- PROBLEM -
Rewrite everything from the line containing "Open the slides panel three-dot options" down to the end of the lines, replacing "three-dot options" with "overflow menu" and changing nothing else. Leave out the pictures.

## START DATA FOR PROCESSING

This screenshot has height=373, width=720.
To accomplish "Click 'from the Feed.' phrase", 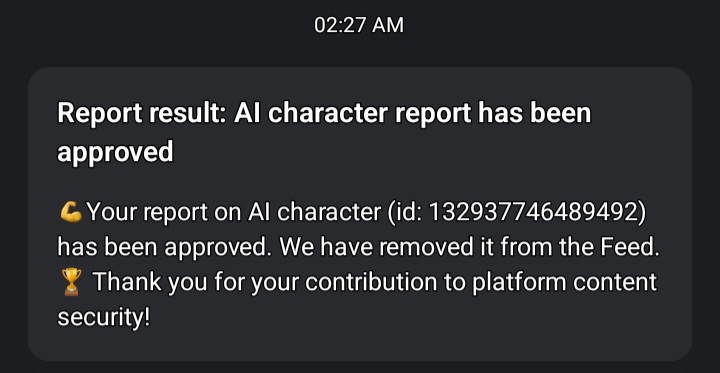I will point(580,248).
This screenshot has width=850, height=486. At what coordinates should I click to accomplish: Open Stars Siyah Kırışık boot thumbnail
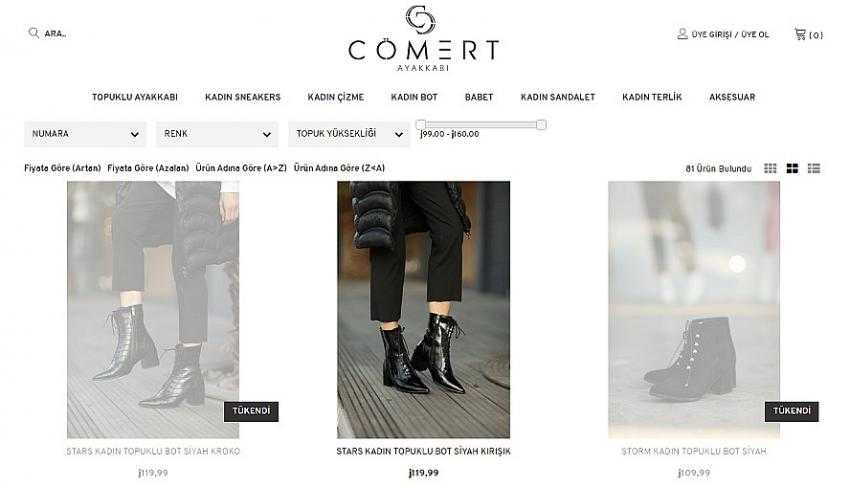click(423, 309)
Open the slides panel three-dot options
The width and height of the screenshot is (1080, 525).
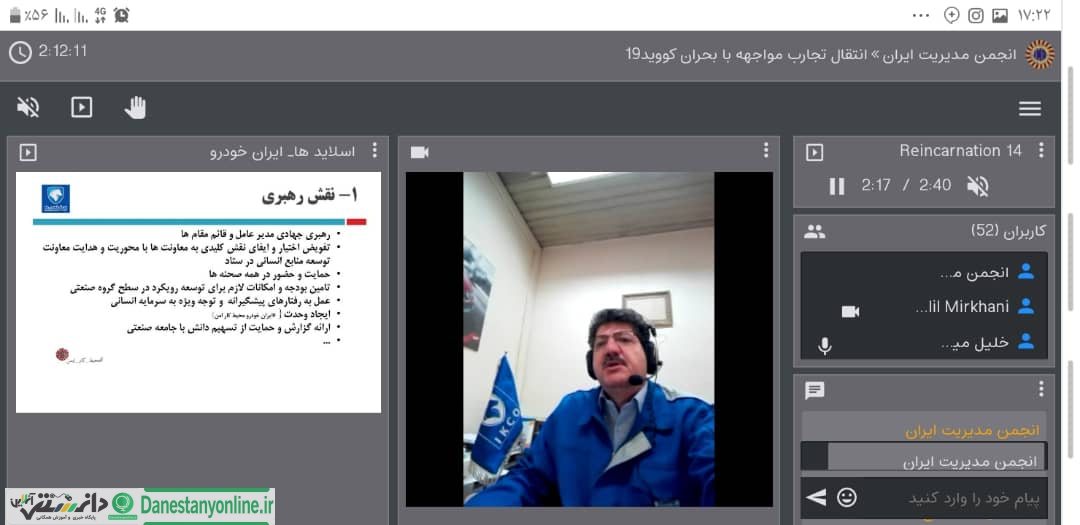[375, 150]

## END DATA FOR PROCESSING

- EXERCISE OUTPUT -
Open the slides panel overflow menu
The width and height of the screenshot is (1080, 525).
[375, 150]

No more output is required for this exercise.